(Records)
........

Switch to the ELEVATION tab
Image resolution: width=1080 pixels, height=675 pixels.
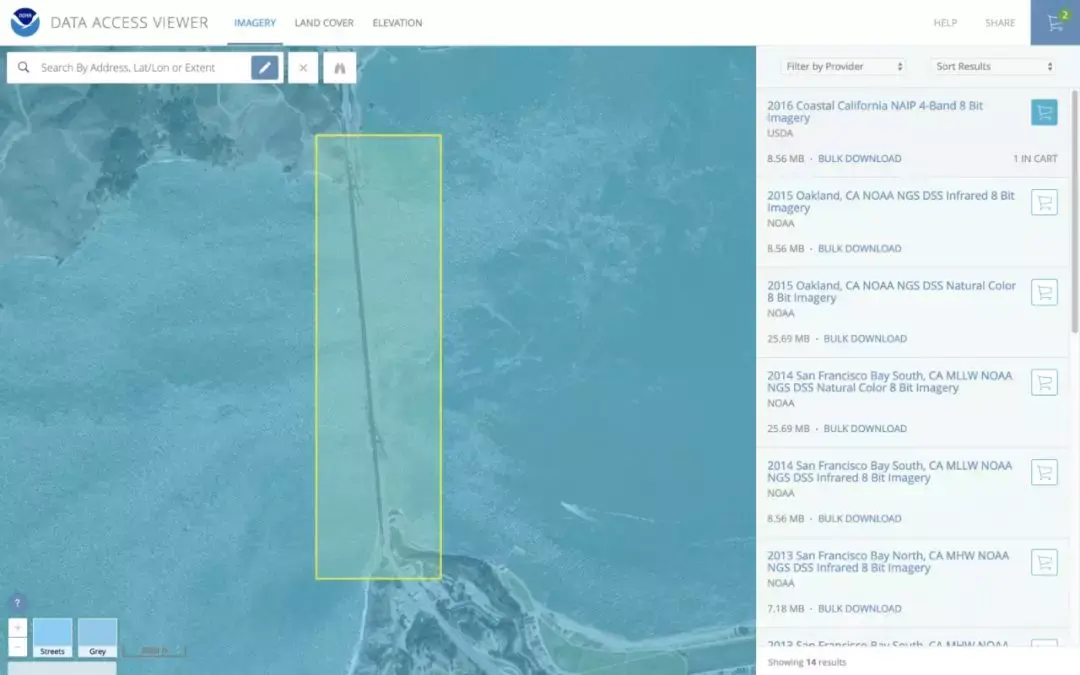coord(397,22)
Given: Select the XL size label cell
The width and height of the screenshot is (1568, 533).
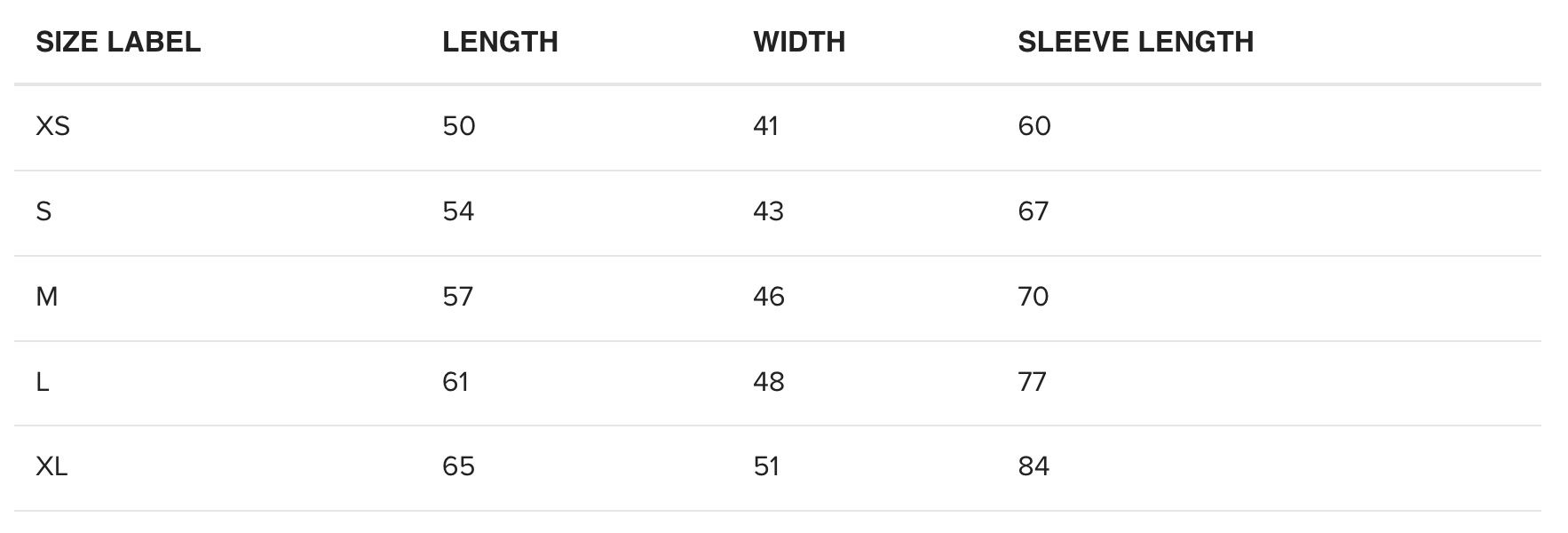Looking at the screenshot, I should point(51,466).
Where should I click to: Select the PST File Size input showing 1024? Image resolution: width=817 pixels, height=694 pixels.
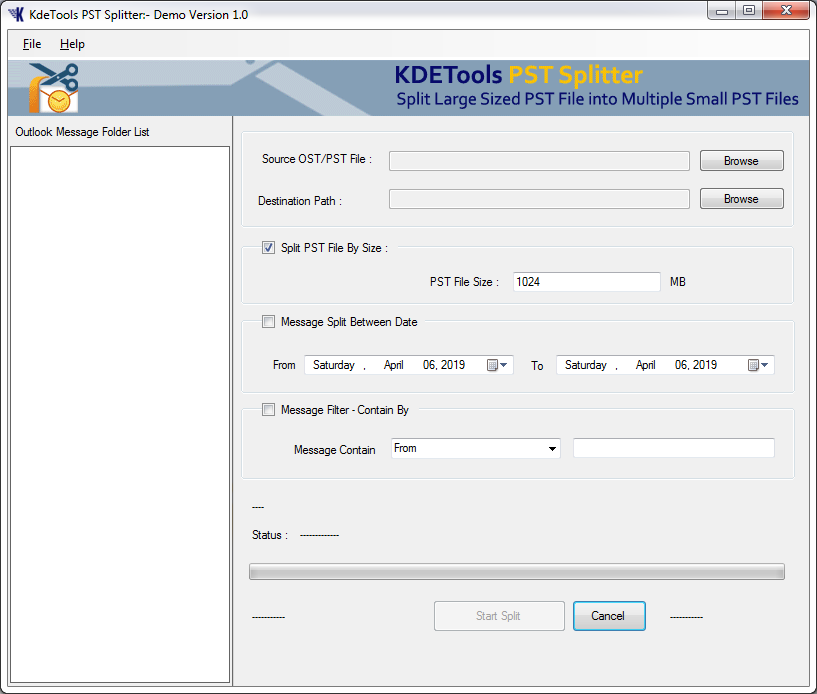click(x=586, y=281)
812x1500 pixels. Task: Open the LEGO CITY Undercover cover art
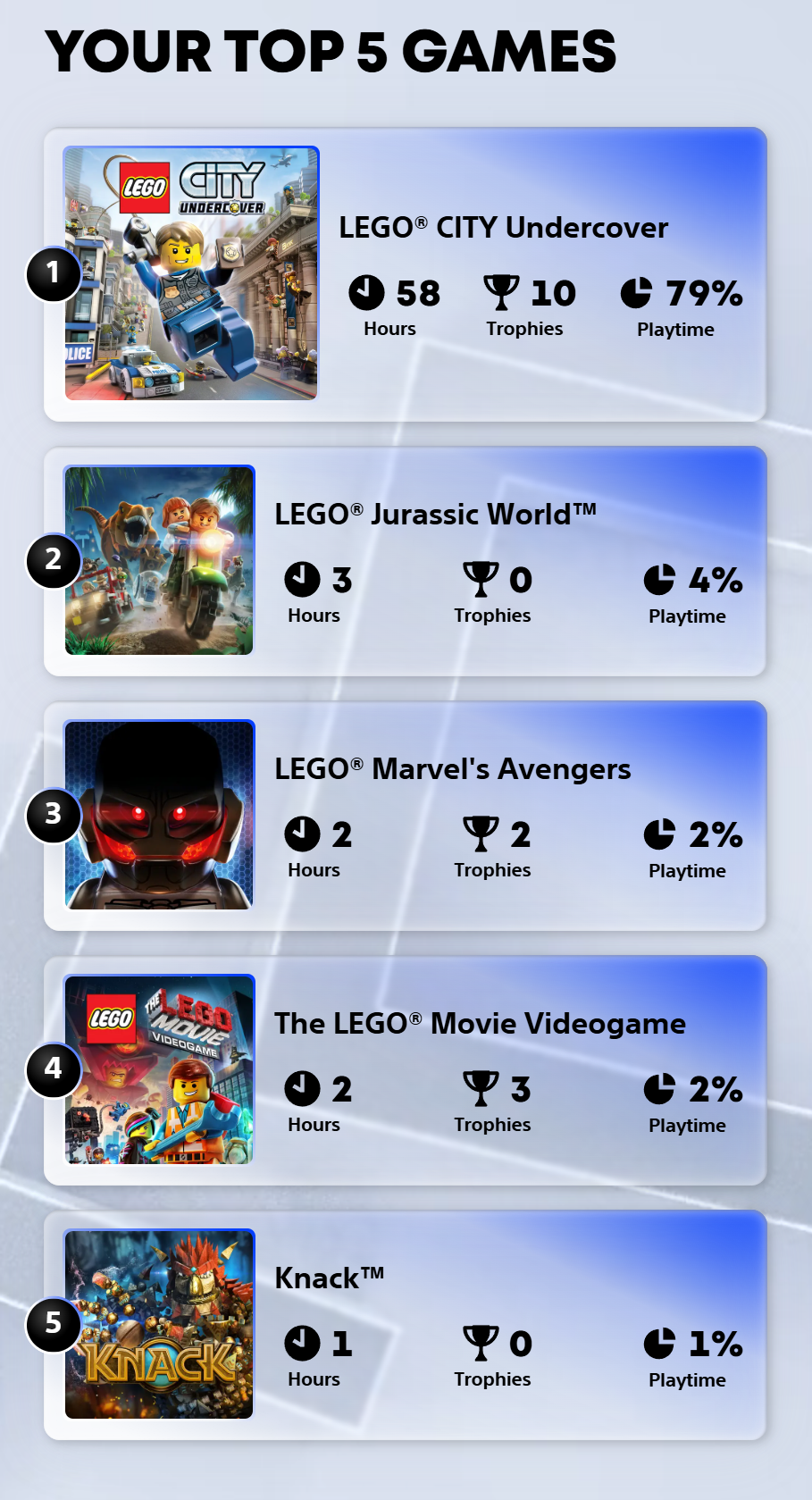[191, 273]
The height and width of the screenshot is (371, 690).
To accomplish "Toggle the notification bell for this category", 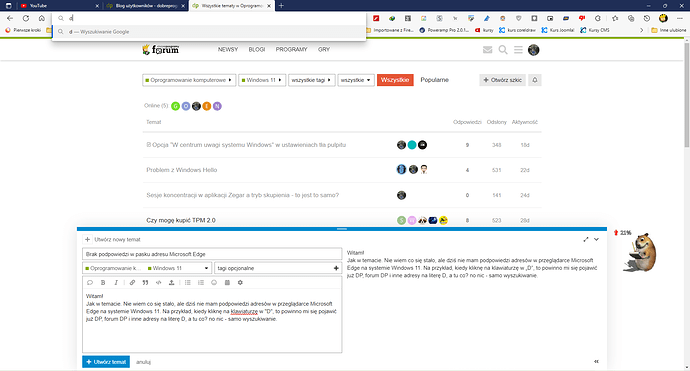I will [535, 80].
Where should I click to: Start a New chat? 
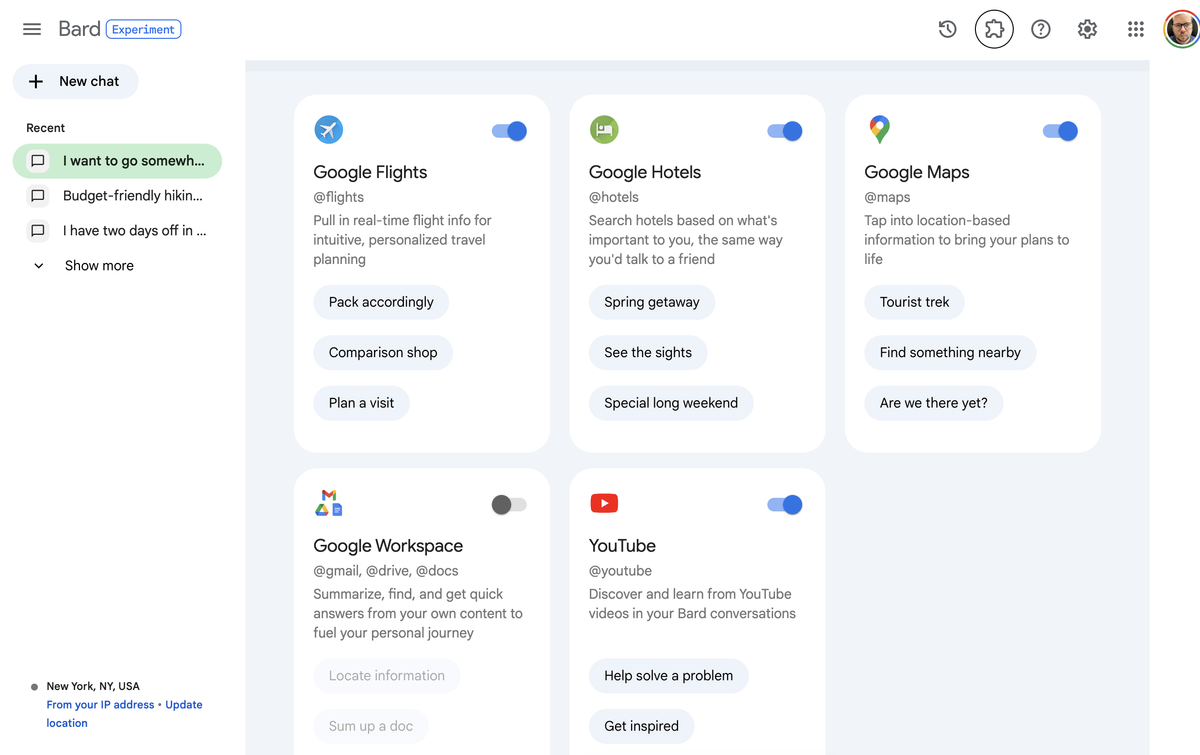[75, 81]
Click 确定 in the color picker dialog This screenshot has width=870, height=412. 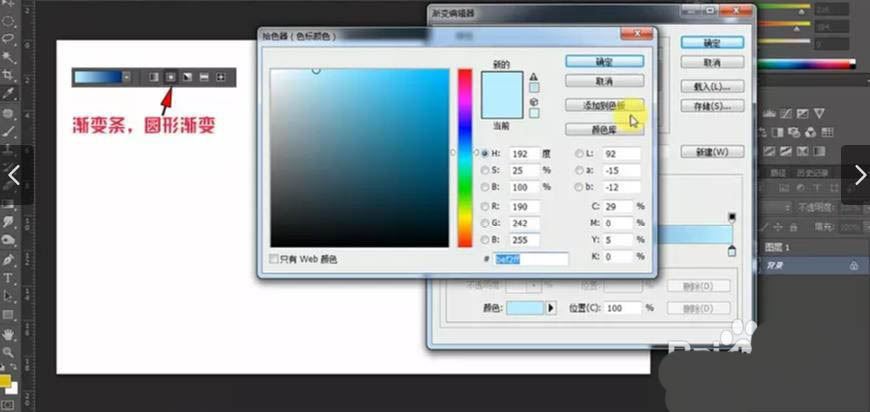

........

__EXERCISE INSTRUCTIONS__.
Gather every line from the material above that contains the word "pixels".

__RESULT__.
Image resolution: width=1080 pixels, height=675 pixels.
Where should I click to: Select the PST File Size input showing 1024? Image resolution: width=817 pixels, height=694 pixels.
812x1500 pixels. Task: Open the LEGO CITY Undercover cover art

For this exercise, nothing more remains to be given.